── Given records ──

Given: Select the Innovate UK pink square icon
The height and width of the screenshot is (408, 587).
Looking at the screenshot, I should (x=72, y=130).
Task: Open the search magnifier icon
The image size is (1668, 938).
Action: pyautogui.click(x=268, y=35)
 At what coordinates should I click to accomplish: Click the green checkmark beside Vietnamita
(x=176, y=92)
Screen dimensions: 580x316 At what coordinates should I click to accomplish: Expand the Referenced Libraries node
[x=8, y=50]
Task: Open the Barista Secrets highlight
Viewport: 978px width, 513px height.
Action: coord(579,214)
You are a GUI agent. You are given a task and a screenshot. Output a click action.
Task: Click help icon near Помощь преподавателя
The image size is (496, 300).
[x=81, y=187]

───

Required work: Identify the lines of the entries containing the string "Open". Copy each such line.

Result of the exercise:
Task: Open the search magnifier icon
Task: Open the Barista Secrets highlight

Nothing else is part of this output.